Collaboration Between Cluster Nuclei

The Adabas nuclei in a cluster frequently need to collaborate with one another to keep the database consistent while each of them reads and updates data in the database. The nuclei share recently used data in the global cache area, synchronize their operations using locks in the global lock area, and send messages to one another to perform joint actions that multiple or all nuclei must be informed about or participate in.

If a system hosting a cluster nucleus is temporarily unable to let that nucleus execute normally, for example because it is overloaded, a collaboration process in the cluster may stall if the nucleus cannot respond to intracluster messages in a timely fashion. In such cases, one unhealthy nucleus may impact the processing performed by the other nuclei in the cluster, an effect known as “sympathy sickness.” Adabas Parallel Services has configuration options to eliminate this negative effect for two important collaboration processes.
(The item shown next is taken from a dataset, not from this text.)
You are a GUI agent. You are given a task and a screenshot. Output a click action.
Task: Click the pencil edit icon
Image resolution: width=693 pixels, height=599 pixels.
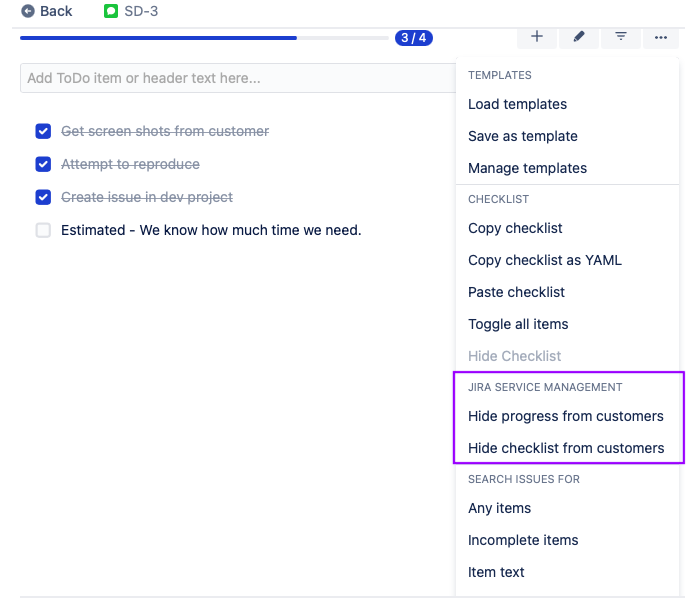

This document covers the following topics:


Buffer Flush Independence

When cluster nuclei process update commands, they store the updated ASSO and DATA blocks in the global cache area, either immediately (if the LRDP parameter equals zero) or by the end of the associated transaction (with deferred publishing, LRDP>0). Later, a buffer flush writes all updated blocks from the global cache to the database. Any nucleus in the cluster may perform a buffer flush when needed, but only one at a time.

Before a buffer flush writes updated ASSO and DATA blocks to the database, all protection data for the updates in those blocks must be written to the WORK data sets, so that at all times, in the event that one or more of the nuclei fail (terminate abnormally), the following session autorestart can use that protection data to back out any incomplete updates. In earlier versions of Adabas Parallel Services, when one nucleus performed a buffer flush, every other nucleus in the cluster needed to collaborate by writing its latest protection data to its WORK data set, in order to ensure the protection data is available if the nucleus fails during or after the buffer flush. If one nucleus was slow or unable to respond to the request from the buffer flush, the flush would stall. Without a functioning buffer flush, updated blocks waiting to be flushed out would over time fill up the global cache and then all update processing would stall, too.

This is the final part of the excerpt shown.